→ **ASSIGNMENT**:
All lines from the one that contains "You are a computer-use" through the close of the entries below are to be repeated exactly, without any pictures.

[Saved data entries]
────────────────

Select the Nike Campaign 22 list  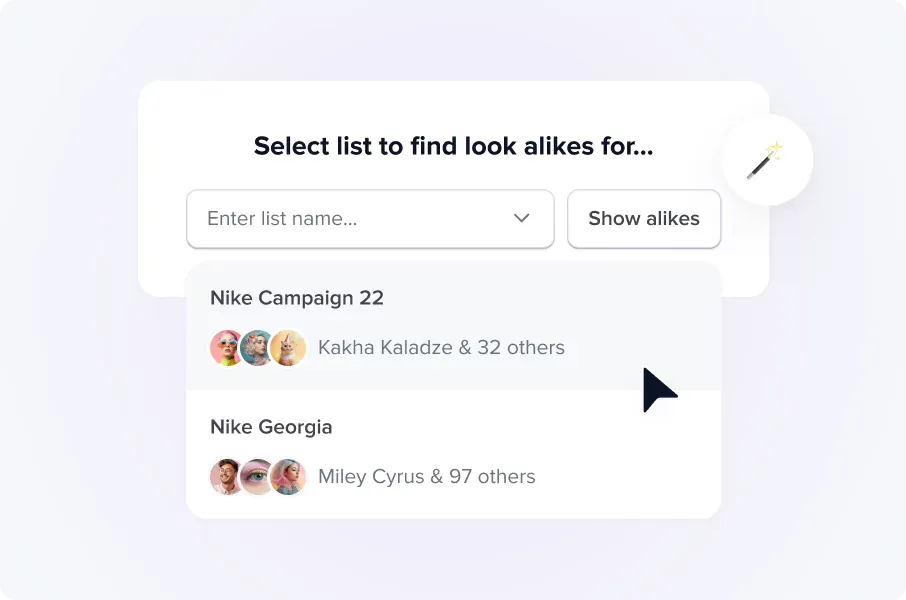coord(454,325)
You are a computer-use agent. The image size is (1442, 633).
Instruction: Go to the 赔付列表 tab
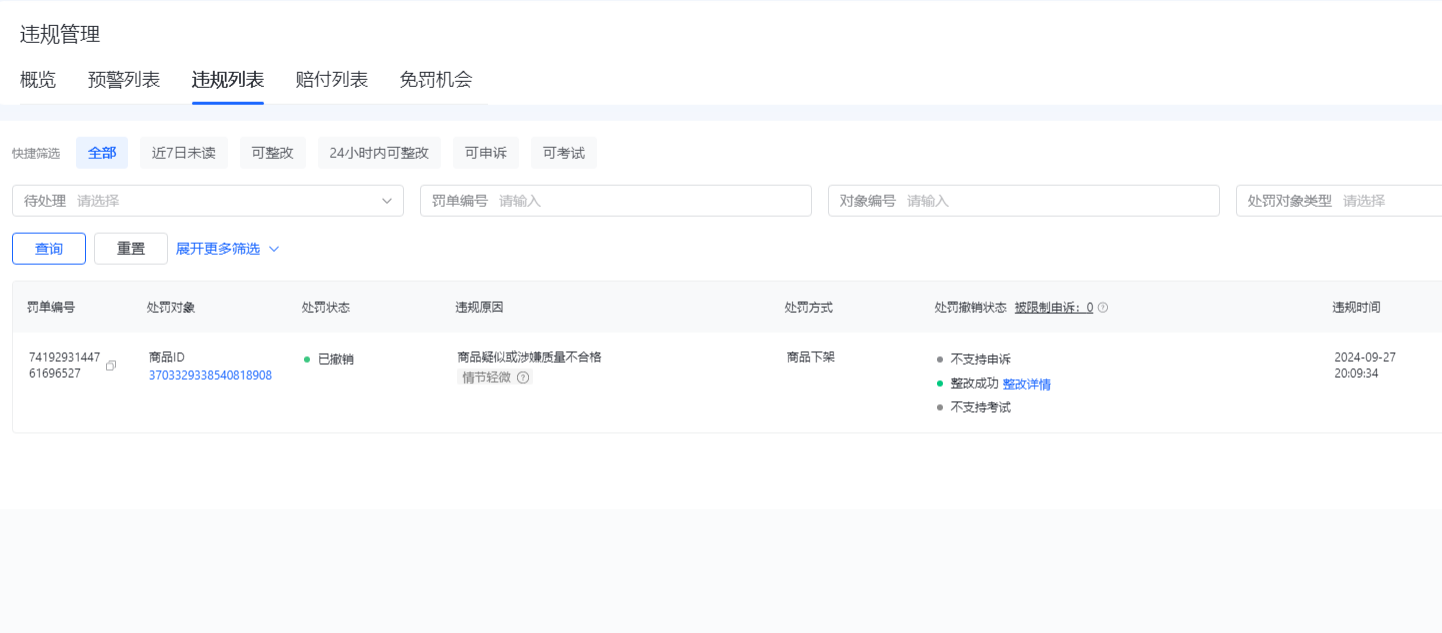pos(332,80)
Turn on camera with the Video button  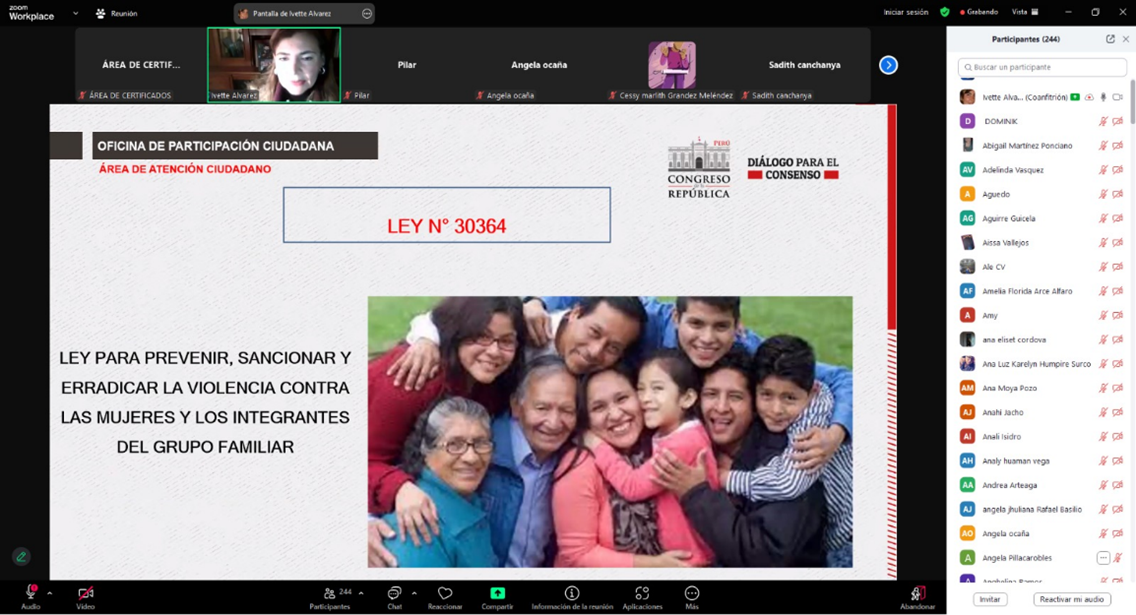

────────────────

→ **TASK SOLUTION**:
You are a computer-use agent. The image size is (1442, 633).
Instruction: Go to the 赔付列表 tab
pos(332,80)
Turn on camera with the Video button  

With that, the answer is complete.